Effects of ROS on cell metabolism are well documented in a variety of species. These include not only roles in apoptosis (programmed cell death) but also positive effects such as the induction of host defencegenes and mobilization of ion transport systems. This implicates them in control of cellular function. In particular, platelets involved in wound repair and blood homeostasis release ROS to recruit additional platelets to sites of injury. These also provide a link to the adaptive immune system via the recruitment of leukocytes.
Reactive oxygen species are implicated in cellular activity to a variety of inflammatory responses including cardiovascular disease. They may also be involved in hearing impairment via cochlear damage induced by elevated sound levels, in ototoxicity of drugs such as cisplatin, and in congenital deafness in both animals and humans. ROS are also implicated in mediation of apoptosis or programmed cell death and ischaemic injury. Specific examples include stroke and heart attack.

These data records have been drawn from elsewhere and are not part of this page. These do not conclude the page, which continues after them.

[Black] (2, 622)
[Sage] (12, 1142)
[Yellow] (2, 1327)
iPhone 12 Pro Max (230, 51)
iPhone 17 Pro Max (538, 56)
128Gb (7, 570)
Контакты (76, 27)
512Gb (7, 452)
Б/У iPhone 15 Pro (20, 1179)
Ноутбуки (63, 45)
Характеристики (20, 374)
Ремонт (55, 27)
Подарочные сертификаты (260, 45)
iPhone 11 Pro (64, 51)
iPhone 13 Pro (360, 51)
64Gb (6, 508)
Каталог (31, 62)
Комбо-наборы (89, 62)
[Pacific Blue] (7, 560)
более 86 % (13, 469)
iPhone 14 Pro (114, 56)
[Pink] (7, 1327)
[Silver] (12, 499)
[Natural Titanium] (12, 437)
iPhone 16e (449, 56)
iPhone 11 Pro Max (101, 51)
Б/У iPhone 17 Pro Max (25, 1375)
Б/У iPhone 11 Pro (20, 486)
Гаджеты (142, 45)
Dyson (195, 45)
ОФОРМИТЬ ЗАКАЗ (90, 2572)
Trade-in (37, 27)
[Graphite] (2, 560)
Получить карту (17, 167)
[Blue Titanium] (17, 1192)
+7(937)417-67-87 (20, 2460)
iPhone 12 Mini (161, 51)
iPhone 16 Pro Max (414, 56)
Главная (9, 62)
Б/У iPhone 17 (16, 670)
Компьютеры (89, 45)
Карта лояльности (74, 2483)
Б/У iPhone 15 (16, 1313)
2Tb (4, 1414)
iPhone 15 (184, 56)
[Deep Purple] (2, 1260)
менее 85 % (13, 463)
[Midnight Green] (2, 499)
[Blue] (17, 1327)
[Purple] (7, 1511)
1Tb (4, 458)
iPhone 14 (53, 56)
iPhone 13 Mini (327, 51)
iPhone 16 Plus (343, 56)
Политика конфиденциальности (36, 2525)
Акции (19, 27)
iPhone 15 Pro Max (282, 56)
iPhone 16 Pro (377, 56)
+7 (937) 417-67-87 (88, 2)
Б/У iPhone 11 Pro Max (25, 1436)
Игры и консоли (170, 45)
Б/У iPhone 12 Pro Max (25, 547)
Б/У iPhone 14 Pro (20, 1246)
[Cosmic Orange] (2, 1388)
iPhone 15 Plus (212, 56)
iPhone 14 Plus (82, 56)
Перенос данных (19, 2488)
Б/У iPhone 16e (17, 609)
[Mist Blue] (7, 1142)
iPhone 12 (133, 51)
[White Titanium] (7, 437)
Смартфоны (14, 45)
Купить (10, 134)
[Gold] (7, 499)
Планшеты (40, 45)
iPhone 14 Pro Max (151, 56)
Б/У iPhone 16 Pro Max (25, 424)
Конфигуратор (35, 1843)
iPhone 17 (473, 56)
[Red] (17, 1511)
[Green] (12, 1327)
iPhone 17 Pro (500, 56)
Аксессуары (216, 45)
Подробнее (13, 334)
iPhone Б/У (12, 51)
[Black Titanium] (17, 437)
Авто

In general, harmful effects of reactive oxygen species on the cell are most often:
damage of DNA or RNA
oxidations of polyunsaturated fatty acids in lipids (lipid peroxidation)
oxidations of amino acids in proteins
oxidative deactivation of specific enzymes by oxidation of co-factors
Singlet oxygen is highly reactive, especially with organic compounds that contain double bonds. The resulting damage caused by singlet oxygen reduces the photosynthetic efficiency of chloroplasts. In plants exposed to excess light, the increased production of singlet oxygen can result in cell death. Various substances such as carotenoids, tocopherols and plastoquinones contained in chloroplasts quench singlet oxygen and protect against its toxic effects. In addition to direct toxicity, singlet oxygen acts a signaling molecule. Oxidized products of β-carotene arising from the presence of singlet oxygen act as second messengers that can either protect against singlet oxygen induced toxicity or initiate programmed cell death. Levels of jasmonate play a key role in the decision between cell acclimation or cell death in response to elevated levels of this reactive oxygen species.